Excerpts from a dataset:
++++++++++
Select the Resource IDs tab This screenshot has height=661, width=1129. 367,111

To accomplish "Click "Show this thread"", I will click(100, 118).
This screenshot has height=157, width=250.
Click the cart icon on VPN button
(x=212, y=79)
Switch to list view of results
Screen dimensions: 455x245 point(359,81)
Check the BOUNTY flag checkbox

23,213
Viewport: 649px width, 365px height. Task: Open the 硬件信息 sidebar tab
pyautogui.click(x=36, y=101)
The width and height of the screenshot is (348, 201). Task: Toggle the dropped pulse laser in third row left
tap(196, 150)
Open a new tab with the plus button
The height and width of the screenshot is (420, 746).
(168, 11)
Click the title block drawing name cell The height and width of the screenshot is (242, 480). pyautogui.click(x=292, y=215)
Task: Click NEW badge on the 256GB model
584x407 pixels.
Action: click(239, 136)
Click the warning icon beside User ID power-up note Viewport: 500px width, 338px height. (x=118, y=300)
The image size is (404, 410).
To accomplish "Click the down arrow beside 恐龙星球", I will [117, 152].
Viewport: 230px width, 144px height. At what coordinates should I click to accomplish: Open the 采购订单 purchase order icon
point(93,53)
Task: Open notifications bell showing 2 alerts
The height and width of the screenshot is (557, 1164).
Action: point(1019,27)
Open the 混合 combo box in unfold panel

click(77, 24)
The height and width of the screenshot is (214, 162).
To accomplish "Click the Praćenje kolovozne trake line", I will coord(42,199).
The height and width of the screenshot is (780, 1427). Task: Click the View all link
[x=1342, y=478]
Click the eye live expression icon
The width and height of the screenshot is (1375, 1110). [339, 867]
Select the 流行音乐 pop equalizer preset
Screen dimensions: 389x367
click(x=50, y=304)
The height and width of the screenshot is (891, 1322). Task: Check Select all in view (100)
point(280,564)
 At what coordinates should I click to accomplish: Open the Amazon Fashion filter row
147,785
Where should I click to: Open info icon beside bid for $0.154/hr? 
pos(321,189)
++++++++++
When a line in the records above contains the word "will", copy it.

▸ **Response below**:
To accomplish "Click "Show this thread"", I will click(100, 118).
To accomplish "Click the down arrow beside 恐龙星球", I will [117, 152].
To accomplish "Click the Praćenje kolovozne trake line", I will coord(42,199).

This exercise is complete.